▶ **TASK INSTRUCTIONS**: Count the lines of the items below that contain the word "action", and give only that number.

*** Opening of EXTRACTED DATA ***

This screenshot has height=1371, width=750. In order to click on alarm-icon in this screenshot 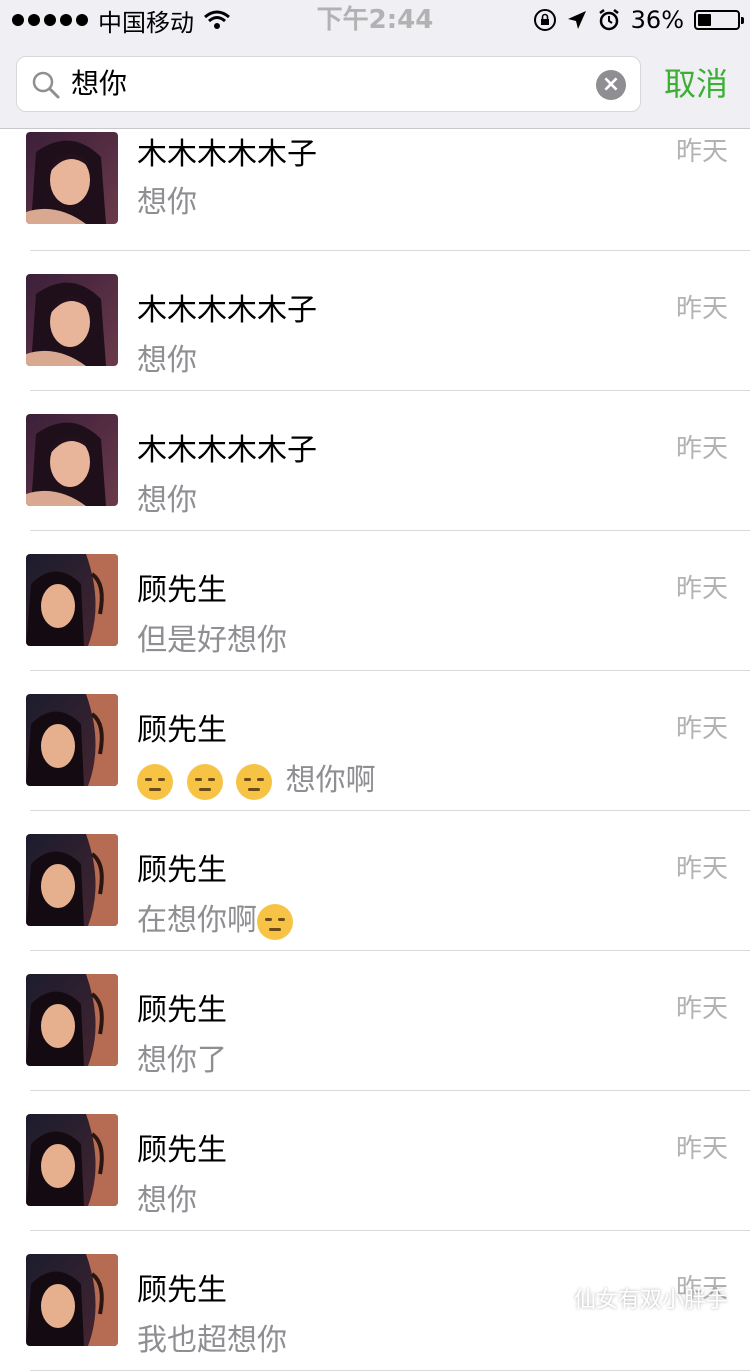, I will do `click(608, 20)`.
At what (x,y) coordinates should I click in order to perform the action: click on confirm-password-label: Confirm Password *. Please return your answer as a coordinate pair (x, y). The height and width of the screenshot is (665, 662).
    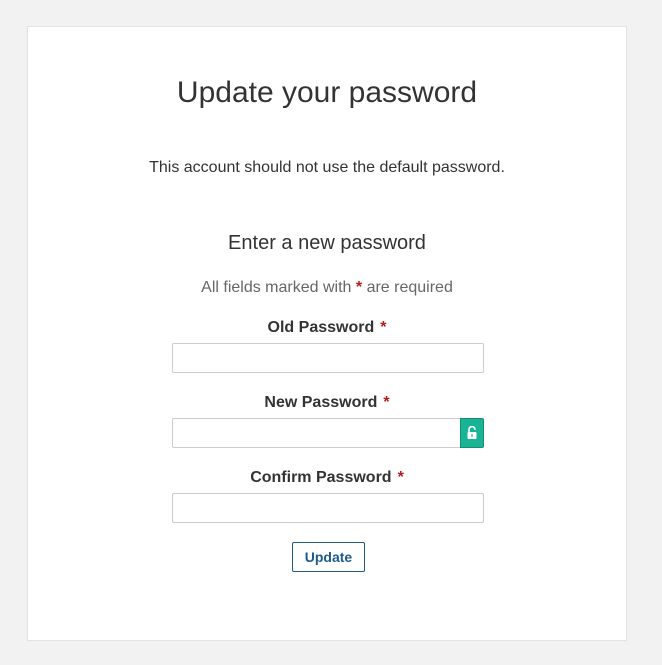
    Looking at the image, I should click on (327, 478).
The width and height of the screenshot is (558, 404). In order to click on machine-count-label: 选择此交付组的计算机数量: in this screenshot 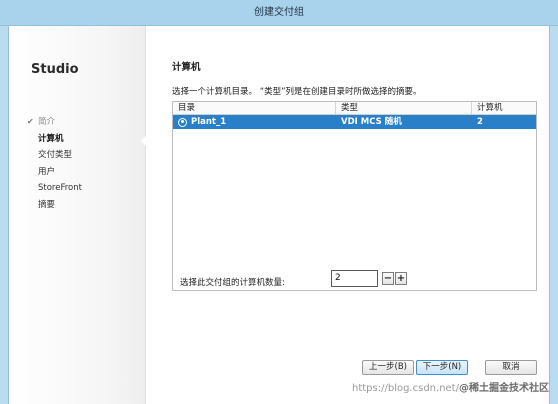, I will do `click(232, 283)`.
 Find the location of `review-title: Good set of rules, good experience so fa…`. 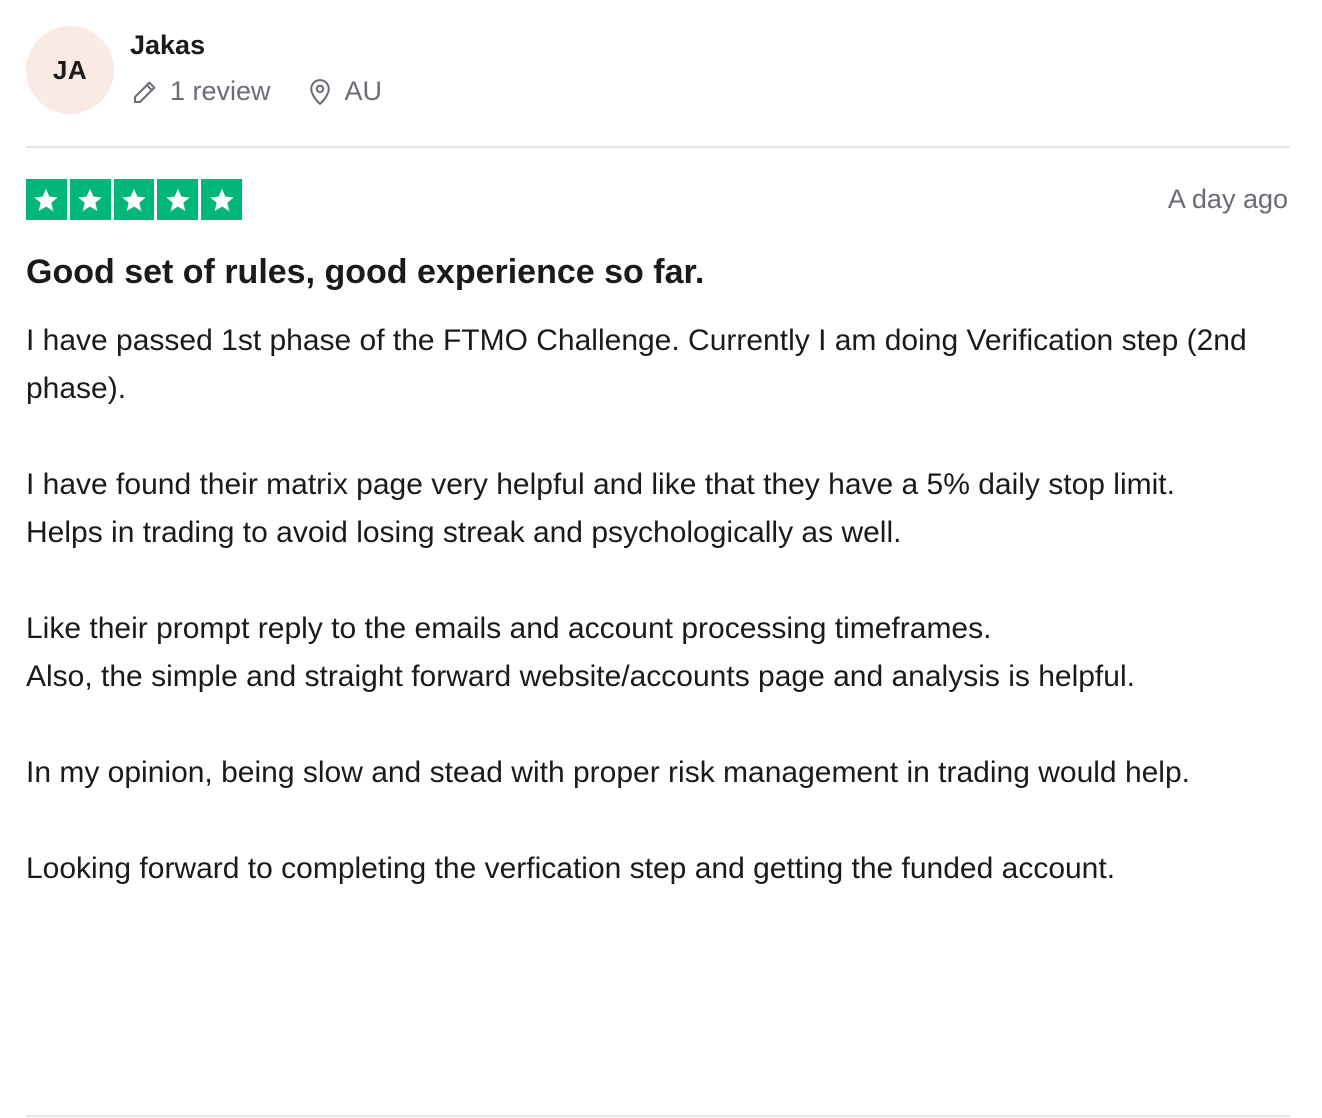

*** Close of EXTRACTED DATA ***
*** Opening of EXTRACTED DATA ***

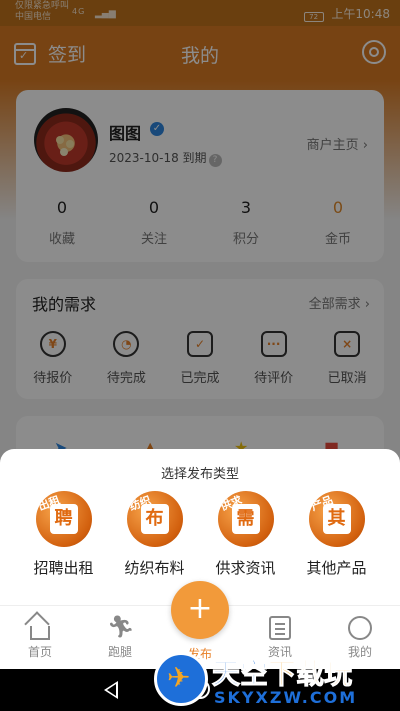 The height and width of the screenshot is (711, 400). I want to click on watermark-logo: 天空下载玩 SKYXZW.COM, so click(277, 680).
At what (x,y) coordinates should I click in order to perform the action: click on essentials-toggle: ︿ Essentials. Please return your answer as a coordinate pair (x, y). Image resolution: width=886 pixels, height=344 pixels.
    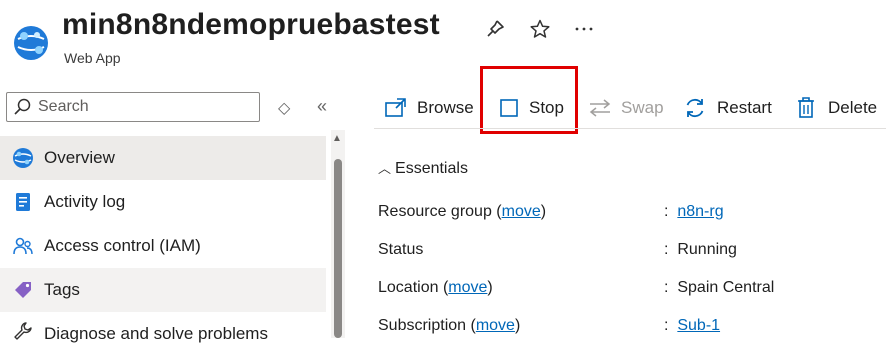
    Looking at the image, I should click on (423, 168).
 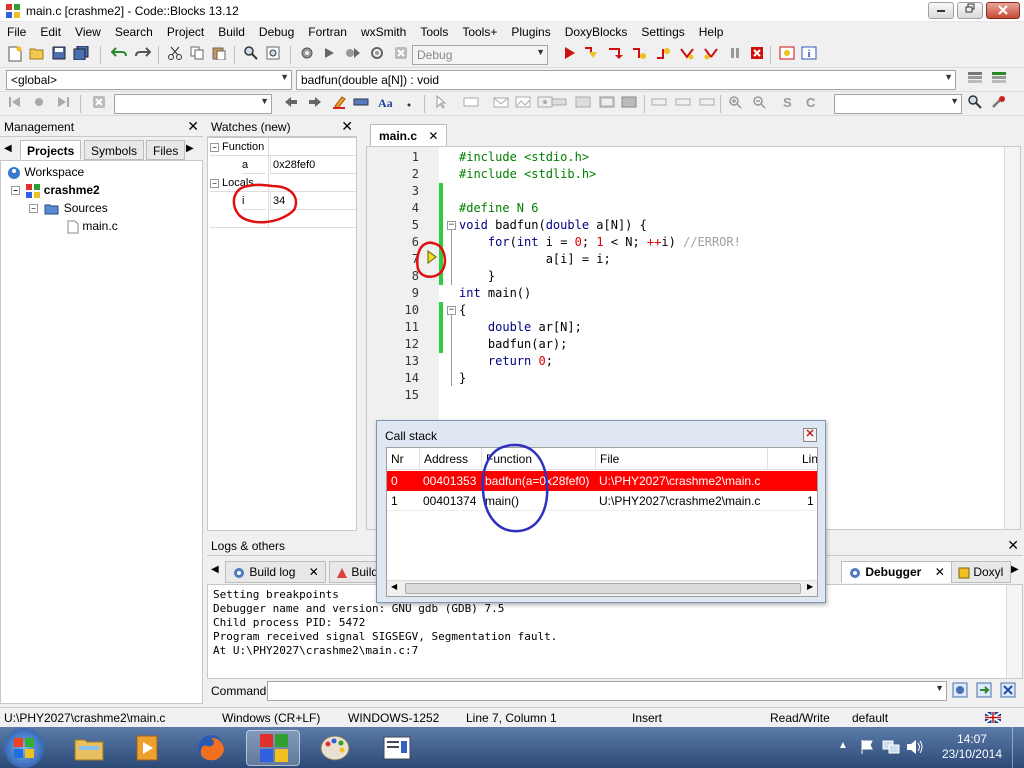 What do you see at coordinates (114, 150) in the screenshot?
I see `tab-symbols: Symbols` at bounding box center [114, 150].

*** Close of EXTRACTED DATA ***
*** Opening of EXTRACTED DATA ***

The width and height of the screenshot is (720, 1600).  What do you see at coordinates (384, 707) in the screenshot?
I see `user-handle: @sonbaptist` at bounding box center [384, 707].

*** Close of EXTRACTED DATA ***

▶ **RESULT OF THE TASK**: 2